(Collected data)
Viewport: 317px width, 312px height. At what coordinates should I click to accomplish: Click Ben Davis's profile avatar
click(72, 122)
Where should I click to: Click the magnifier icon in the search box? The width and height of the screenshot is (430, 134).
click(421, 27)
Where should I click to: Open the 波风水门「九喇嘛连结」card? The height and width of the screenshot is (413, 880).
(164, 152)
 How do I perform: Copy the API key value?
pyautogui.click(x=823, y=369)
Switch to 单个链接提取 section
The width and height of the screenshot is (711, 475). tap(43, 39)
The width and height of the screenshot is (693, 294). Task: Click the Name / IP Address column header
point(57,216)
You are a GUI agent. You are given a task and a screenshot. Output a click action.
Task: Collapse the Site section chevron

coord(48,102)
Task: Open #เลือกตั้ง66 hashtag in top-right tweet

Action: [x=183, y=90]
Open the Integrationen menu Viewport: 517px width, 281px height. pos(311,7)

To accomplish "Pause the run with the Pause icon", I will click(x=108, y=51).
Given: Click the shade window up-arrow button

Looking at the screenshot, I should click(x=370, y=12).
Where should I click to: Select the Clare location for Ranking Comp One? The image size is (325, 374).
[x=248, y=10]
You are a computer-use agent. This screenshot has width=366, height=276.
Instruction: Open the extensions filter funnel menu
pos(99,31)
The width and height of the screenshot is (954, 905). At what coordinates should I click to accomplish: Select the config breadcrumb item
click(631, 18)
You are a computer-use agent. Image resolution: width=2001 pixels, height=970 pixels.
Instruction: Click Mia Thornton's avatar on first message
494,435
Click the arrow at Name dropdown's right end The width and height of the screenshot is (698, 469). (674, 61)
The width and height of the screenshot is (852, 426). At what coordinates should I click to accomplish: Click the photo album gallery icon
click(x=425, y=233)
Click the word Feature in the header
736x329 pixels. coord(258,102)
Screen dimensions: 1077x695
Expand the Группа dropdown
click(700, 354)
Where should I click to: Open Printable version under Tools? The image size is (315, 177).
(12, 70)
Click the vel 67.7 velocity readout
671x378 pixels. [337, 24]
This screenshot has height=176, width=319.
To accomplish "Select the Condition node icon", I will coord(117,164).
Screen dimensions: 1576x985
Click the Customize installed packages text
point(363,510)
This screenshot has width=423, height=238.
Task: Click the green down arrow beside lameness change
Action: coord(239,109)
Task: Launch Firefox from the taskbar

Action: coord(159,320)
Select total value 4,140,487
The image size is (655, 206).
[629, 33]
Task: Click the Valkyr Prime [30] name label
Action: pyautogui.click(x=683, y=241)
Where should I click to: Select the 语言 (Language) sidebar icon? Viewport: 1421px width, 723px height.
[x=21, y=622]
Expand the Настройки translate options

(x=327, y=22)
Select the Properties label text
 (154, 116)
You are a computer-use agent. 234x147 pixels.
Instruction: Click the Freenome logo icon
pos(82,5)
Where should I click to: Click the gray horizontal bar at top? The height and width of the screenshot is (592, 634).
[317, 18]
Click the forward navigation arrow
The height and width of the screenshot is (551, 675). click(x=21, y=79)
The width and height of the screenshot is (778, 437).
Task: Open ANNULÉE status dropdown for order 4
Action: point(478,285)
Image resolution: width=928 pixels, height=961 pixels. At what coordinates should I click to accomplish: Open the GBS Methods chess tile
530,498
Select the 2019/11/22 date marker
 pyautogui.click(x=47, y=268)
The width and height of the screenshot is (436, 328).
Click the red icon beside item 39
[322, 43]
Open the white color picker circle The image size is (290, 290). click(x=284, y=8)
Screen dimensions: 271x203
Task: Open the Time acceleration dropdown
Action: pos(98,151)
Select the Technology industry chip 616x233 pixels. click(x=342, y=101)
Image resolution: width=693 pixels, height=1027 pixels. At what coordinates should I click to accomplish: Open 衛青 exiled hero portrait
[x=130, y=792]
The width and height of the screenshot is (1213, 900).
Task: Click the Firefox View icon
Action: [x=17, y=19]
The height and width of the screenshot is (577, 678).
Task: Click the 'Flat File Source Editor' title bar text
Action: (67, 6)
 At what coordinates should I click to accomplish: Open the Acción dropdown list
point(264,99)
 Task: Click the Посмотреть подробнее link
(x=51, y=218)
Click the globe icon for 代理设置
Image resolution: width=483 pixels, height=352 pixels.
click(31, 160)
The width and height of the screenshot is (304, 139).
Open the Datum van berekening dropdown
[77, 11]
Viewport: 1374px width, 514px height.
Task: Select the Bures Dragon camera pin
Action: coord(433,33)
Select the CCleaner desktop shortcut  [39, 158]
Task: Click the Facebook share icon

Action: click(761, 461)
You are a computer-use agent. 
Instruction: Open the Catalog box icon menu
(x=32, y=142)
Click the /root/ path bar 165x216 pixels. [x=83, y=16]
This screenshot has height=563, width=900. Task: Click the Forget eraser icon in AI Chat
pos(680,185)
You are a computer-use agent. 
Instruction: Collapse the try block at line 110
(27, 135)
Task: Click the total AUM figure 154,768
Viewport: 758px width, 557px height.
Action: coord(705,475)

- WORK ITEM
Read the entries and select each line where the word "will" is found.

- OUTPUT OF THE TASK
To accomplish "Pause the run with the Pause icon", I will click(x=108, y=51).
To accomplish "Select the Condition node icon", I will coord(117,164).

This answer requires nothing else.